Return the items unchanged, from the start through the line containing "Image resolution: width=1024 pixels, height=632", with both ends included.

[begin Records shown]

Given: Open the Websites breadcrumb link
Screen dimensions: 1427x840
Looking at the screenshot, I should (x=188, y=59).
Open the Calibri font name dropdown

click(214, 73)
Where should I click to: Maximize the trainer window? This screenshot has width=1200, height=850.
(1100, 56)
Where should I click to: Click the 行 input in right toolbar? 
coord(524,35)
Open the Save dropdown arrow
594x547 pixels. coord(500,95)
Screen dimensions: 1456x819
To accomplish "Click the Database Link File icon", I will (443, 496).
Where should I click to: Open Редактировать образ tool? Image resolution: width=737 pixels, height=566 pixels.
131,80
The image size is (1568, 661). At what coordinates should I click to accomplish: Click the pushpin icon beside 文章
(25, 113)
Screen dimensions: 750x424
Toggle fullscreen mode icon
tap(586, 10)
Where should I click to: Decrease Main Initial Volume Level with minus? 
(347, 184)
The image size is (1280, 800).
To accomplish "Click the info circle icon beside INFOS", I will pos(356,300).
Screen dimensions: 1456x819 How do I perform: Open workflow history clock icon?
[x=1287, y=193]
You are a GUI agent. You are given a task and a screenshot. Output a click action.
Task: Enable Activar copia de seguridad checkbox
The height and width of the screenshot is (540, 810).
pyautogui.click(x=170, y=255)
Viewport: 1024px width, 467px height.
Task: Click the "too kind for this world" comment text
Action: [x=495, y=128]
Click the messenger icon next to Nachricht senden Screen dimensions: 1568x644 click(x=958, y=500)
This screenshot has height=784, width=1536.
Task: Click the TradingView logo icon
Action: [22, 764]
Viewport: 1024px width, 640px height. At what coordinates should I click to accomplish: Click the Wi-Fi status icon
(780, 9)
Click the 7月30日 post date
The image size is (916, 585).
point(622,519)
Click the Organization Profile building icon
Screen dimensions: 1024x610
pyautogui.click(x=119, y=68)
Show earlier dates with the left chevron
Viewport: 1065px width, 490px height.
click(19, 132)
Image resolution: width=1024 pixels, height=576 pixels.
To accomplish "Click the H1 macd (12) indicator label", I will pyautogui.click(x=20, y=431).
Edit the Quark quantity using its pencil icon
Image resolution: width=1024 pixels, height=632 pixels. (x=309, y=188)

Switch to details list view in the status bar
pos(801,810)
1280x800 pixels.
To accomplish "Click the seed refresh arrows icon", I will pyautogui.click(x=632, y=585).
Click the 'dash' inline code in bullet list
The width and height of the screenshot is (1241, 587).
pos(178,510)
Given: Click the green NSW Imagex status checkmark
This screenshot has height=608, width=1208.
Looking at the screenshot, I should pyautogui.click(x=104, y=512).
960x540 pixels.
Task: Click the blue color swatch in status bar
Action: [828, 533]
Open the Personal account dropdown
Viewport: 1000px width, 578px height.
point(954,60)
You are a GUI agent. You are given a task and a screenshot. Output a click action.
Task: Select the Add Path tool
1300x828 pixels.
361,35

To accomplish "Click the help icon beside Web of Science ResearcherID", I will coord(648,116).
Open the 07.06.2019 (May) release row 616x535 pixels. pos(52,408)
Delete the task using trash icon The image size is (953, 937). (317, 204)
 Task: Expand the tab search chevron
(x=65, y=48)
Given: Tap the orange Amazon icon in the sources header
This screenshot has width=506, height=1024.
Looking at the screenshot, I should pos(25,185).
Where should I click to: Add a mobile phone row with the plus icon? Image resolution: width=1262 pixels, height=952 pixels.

[end Records shown]

Final answer:
Given: Open the Websites breadcrumb link
Screen dimensions: 1427x840
Looking at the screenshot, I should (x=188, y=59).
Open the Calibri font name dropdown

click(214, 73)
Where should I click to: Maximize the trainer window? This screenshot has width=1200, height=850.
(1100, 56)
Where should I click to: Click the 行 input in right toolbar? 
coord(524,35)
Open the Save dropdown arrow
594x547 pixels. coord(500,95)
Screen dimensions: 1456x819
To accomplish "Click the Database Link File icon", I will (443, 496).
Where should I click to: Open Редактировать образ tool? Image resolution: width=737 pixels, height=566 pixels.
131,80
The image size is (1568, 661). At what coordinates should I click to accomplish: Click the pushpin icon beside 文章
(25, 113)
Screen dimensions: 750x424
Toggle fullscreen mode icon
tap(586, 10)
Where should I click to: Decrease Main Initial Volume Level with minus? 
(347, 184)
The image size is (1280, 800).
To accomplish "Click the info circle icon beside INFOS", I will pos(356,300).
Screen dimensions: 1456x819 How do I perform: Open workflow history clock icon?
[x=1287, y=193]
You are a GUI agent. You are given a task and a screenshot. Output a click action.
Task: Enable Activar copia de seguridad checkbox
The height and width of the screenshot is (540, 810).
pyautogui.click(x=170, y=255)
Viewport: 1024px width, 467px height.
Task: Click the "too kind for this world" comment text
Action: [x=495, y=128]
Click the messenger icon next to Nachricht senden Screen dimensions: 1568x644 click(x=958, y=500)
This screenshot has height=784, width=1536.
Task: Click the TradingView logo icon
Action: [22, 764]
Viewport: 1024px width, 640px height. At what coordinates should I click to accomplish: Click the Wi-Fi status icon
(780, 9)
Click the 7月30日 post date
The image size is (916, 585).
point(622,519)
Click the Organization Profile building icon
Screen dimensions: 1024x610
pyautogui.click(x=119, y=68)
Show earlier dates with the left chevron
Viewport: 1065px width, 490px height.
click(19, 132)
Image resolution: width=1024 pixels, height=576 pixels.
To accomplish "Click the H1 macd (12) indicator label", I will pyautogui.click(x=20, y=431).
Edit the Quark quantity using its pencil icon
Image resolution: width=1024 pixels, height=632 pixels. (x=309, y=188)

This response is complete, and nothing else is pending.